This year there was another “Display Next Hackfest”, this time thanks to AMD organizing and hosting the event at their office in Markham, Toronto. Just like the last hackfests, there were other compositor developers and driver developers present, but in addition we had the color experts Charles Poynton and Keith Lee to pester with questions, which was very useful. In general, the event was very productive.

Picture of the hackfest room

We discussed a lot of things, so this is just a summary of what I personally consider most important, not exhaustive notes on every topic. You can read the full notes on Harry’s blog.

Commit Failure Feedback

Currently, when the compositor tries to commit changes to KMS and that fails, it almost always just gets -EINVAL as the response, in other words “something doesn’t work”. That’s not just annoying to debug, but can lead to the compositor spending a lot of time with useless atomic tests in some situations, like for example when KWin tries to turn displays on - I’ve seen cases where we spend multiple seconds testing every possible configuration of outputs (while the screen is frozen!), just for the actual problem to be unfixable without turning one of the displays or some feature off.

So we discussed how to improve on that, and the result was basically that we just want something - really anything is better than the current situation. We found that there’s a reserved field in the atomic ioctl, so we can even do this without introducing a completely new ioctl and just make that reserved field an optional pointer to another struct in which the kernel will write the feedback on what failed exactly. The most basic things we agreed to start with are to return

some enum for common issues, like limited scanout/memory bandwidth, limited connector bandwidth, invalid API usage, things like that
some string with possibly driver-specific information that the compositor can log, most important for debugging problems on user systems
an optional array of KMS object IDs for what objects are related to the failure, for example for which connectors are hitting bandwidth limits

New Backlight API

The current backlight API on Linux is that the kernel exposes one or multiple backlight related files in sysfs, and userspace writes to one of them with root permissions. This requires heuristics for which one of the files is the correct one to use, this API can only control a single backlight, it can’t be synchronized to the image a compositor presents, the firmware may or may not do animations, it may be linear or not, the minimum brightness is completely undefined (sometimes it’s zero!), in summary it’s a total mess.
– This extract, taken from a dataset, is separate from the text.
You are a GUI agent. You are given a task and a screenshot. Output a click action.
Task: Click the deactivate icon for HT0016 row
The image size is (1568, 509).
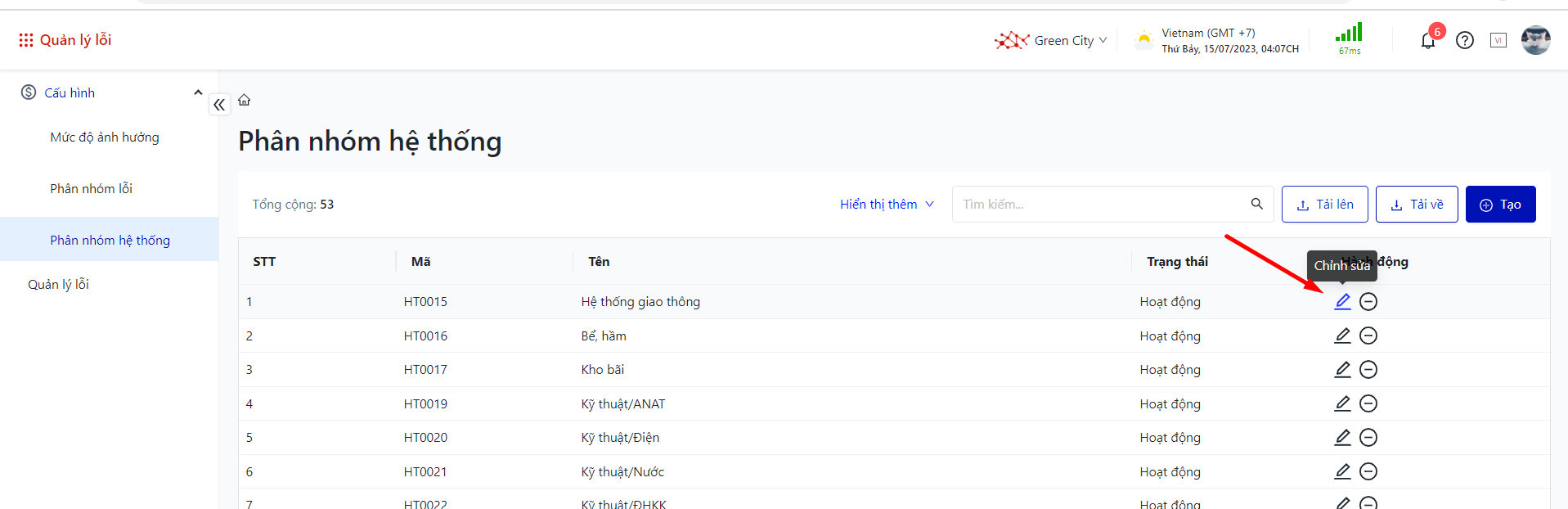(1368, 336)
Three years ago there was a proposal to add a backlight API to KMS instead, which however stalled as the author had to work on other tasks. We discussed on what exactly we want from that API:

a backlight property per connector
optional additional information about the mapping of backlight values to actual luminance (min/max values, linear/nonlinear curve)
(where possible) no animations in the firmware
(where possible) atomically update the backlight with the rest of the atomic commit, so we can properly synchronize content and light level for HDR on SDR displays

Adaptive Backlight Management

ABM is a feature on some AMD hardware, which reduces backlight intensity to save power and at the same time increases contrast of colors on the screen to compensate for that reduced backlight level. This is a bit of a controversial feature - on one hand it improves battery life, but on the other it messes with the colors on your screen, which to some people just doesn’t look good but is really bad if you’re trying to do color critical work.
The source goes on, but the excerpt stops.